Capital One slides as monthly credit data keeps consumer-loss concerns in focus
Capital One shares fell as investors refocused on late-cycle consumer credit risk after the company’s latest monthly disclosure showed domestic card net charge-offs running at a 5.17% annualized rate and 30+ day delinquencies at 3.96%. With the stock still pricing in a relatively optimistic credit path, the update triggered fresh de-risking across card-lender exposure.
1. What’s driving COF lower today
Capital One is trading lower as the market digests the company’s most recent monthly credit-quality disclosure, which kept attention on consumer-loss trends rather than growth. In its February 2026 metrics furnished on Form 8‑K dated March 13, 2026, Capital One reported domestic credit card net charge-offs of $1.094 billion and a 5.17% annualized net charge-off rate, alongside $10.005 billion of 30+ day performing delinquencies for a 3.96% delinquency rate. (stocktitan.net)
2. Why this data matters now
For card-heavy lenders, small shifts in delinquencies and charge-off rates can quickly flow into quarterly provisions and investor expectations for peak-loss timing. The February snapshot reaffirmed that loss rates remain elevated, which can pressure sentiment when the stock is valued on the premise that credit costs are nearing a top and will trend down through the year. (stocktitan.net)

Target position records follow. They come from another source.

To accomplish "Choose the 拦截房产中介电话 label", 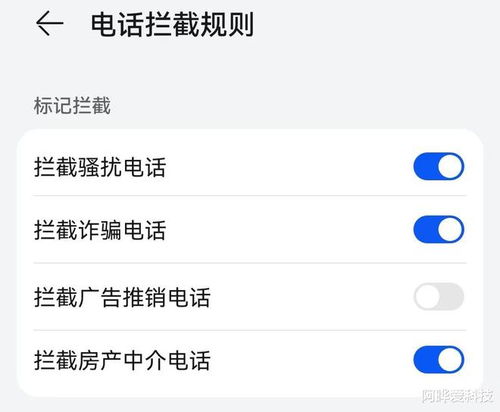I will click(x=122, y=360).
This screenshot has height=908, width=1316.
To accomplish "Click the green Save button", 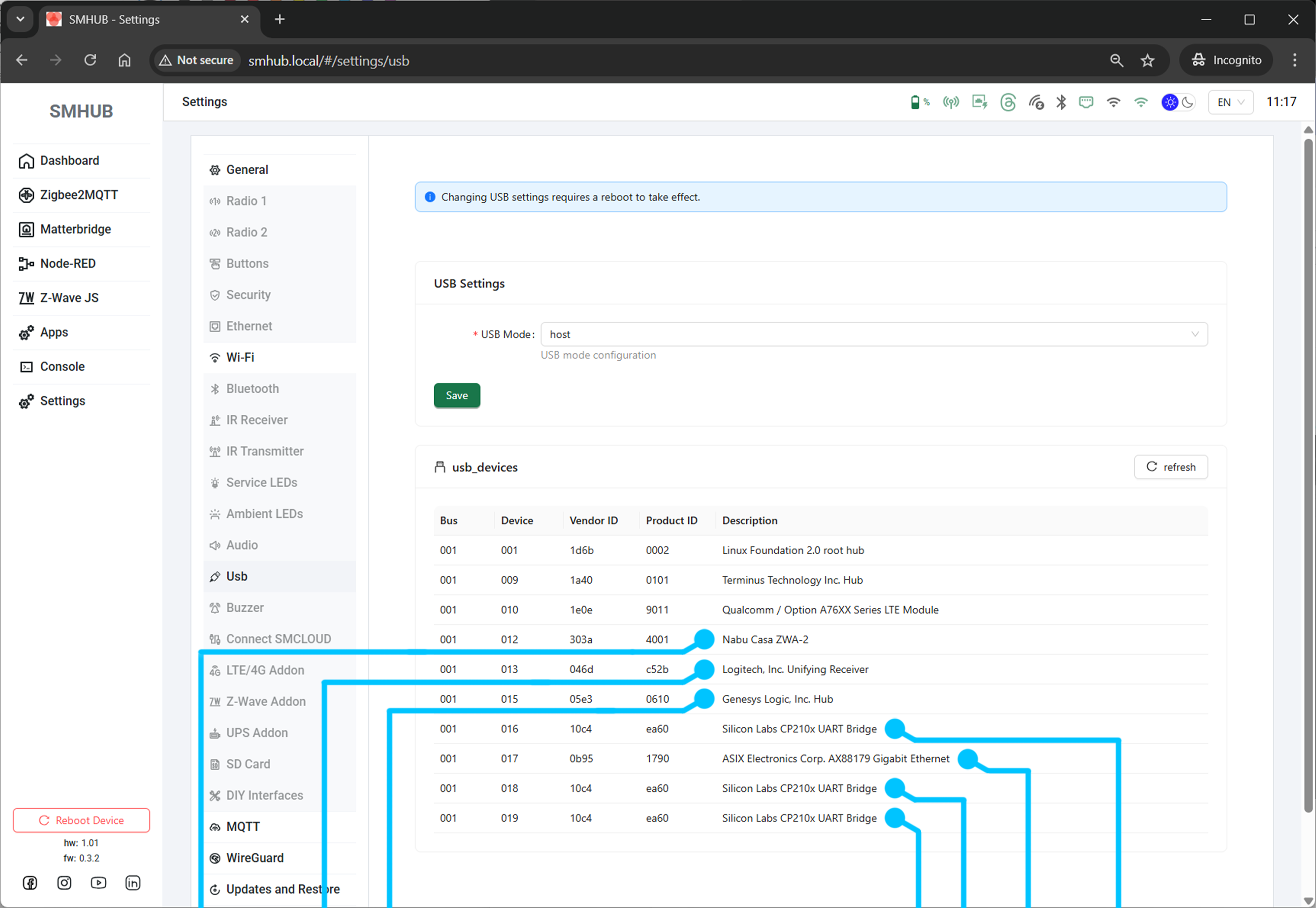I will [x=457, y=395].
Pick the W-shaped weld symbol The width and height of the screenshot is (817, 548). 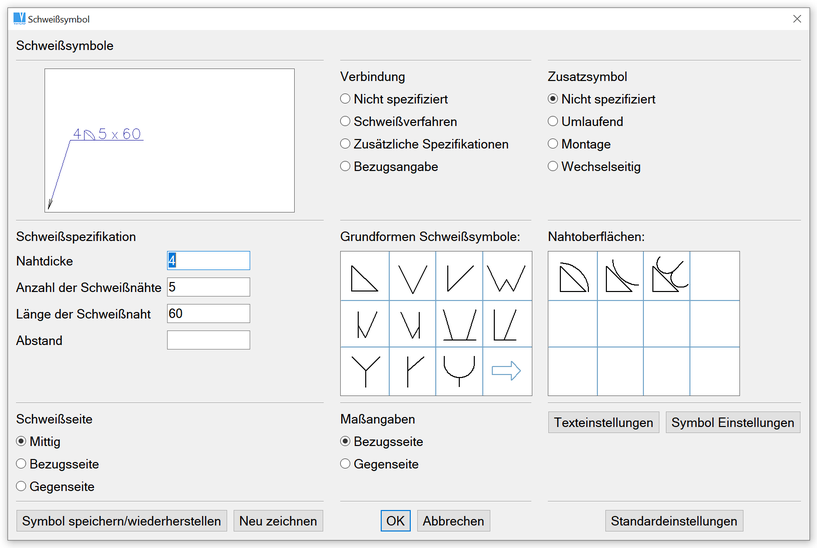point(507,276)
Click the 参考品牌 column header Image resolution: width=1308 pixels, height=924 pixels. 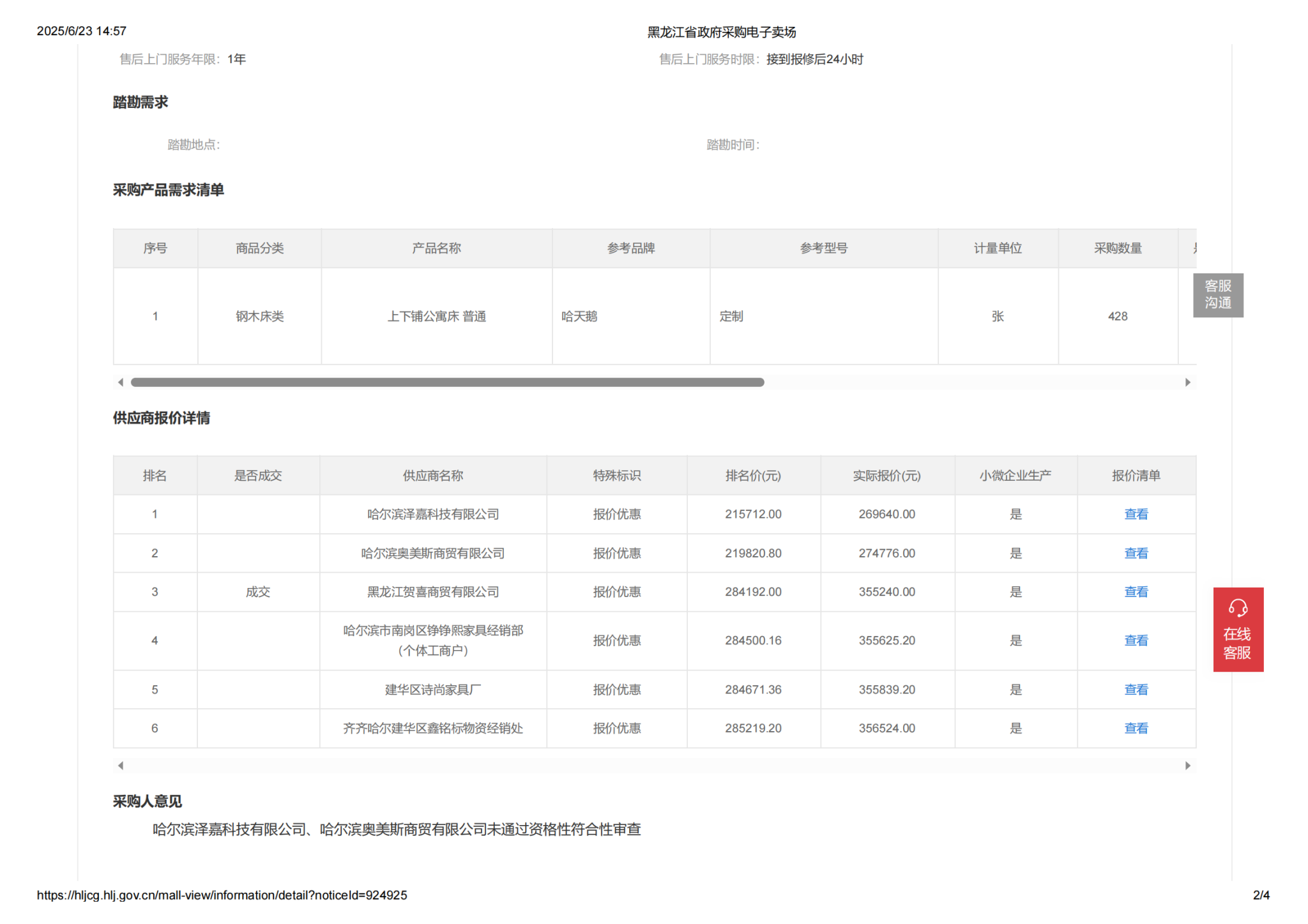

3. The specific figures investors are keying on
The filing showed domestic card loans held for investment averaging about $253.8 billion, with the 5.17% net charge-off rate and the 3.96% 30+ day delinquency rate serving as the market’s key read-through for near-term credit-cost trajectory. On the auto side, Capital One reported a 1.54% net charge-off rate, a 4.08% 30+ day delinquency rate, and a 0.60% nonperforming loan rate, adding to the broader consumer-credit picture investors watch across portfolios. (stocktitan.net)
4. What to watch next
Investors are likely to focus on whether upcoming monthly disclosures show a sustained improvement in delinquency rates and whether charge-offs begin to roll over meaningfully into the next earnings cycle. If loss rates remain sticky, the debate will shift toward how long elevated provisioning persists—and whether any strategic upside elsewhere can offset a slower normalization in consumer credit.